Is glDispatchComputeIndirect the faster alternative because it skips error-checks?
No, as Nicol Bolas said, you don't usually use a compute shader when you need a vertex-fragment shader, although there are situation whens this is not so clear.
glDrawArraysIndirect exists. This function is similar to glDrawArrays but takes the rendering command information from a buffer on the GPU. This is very useful if the rendering command information is generated on the GPU, to avoid reading it (avoiding expensive GPU to CPU copy). However, this is a special case.
glDrawArrays overhead will be big when you call it with a low primitive count. Avoid this situation by grouping multiple objects and meshes. glMultiDrawArrays can be useful then: https://www.khronos.org/opengl/wiki/Vertex_Rendering#Multi-Draw
Upvotes: 1
Reputation: 473447
The question is essentially irrelevant.
Compute shaders are for computing data. The rendering pipeline is for rendering stuff. You don't use one for a task where you need the other.

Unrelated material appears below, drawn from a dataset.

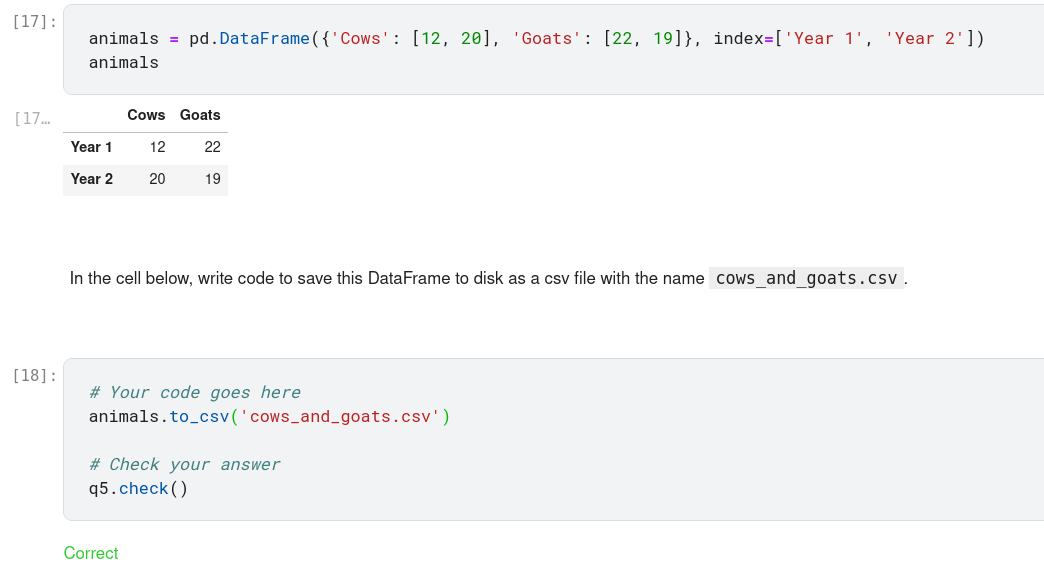Click the inline code cows_and_goats.csv in the markdown

coord(806,278)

If you're trying to build indirect rendering commands, why would you go through the effort of making such computations look like a drawing operation instead of just making a simple CS? And if you're trying to actually draw stuff, a compute operation wouldn't have access to most of the stuff that makes rendering fast in 90% of cases.
So it doesn't matter if one is faster or slower than the other, because you wouldn't use one for the same tasks as the other. And since they do two completely different things, there's no way to gauge the performance of one relative to the other.
It's like asking whether sin
is faster than sqrt
. It doesn't really matter, because you cannot replace one with the other. If you need a sin
, sqrt
isn't going to help. And vice-versa.
it skips error-checks?
Who says it "skips error-checks"?
Dispatch operations still have to make sure that any textures/images/buffers which the CS needs are actually bound and are appropriate for the CS.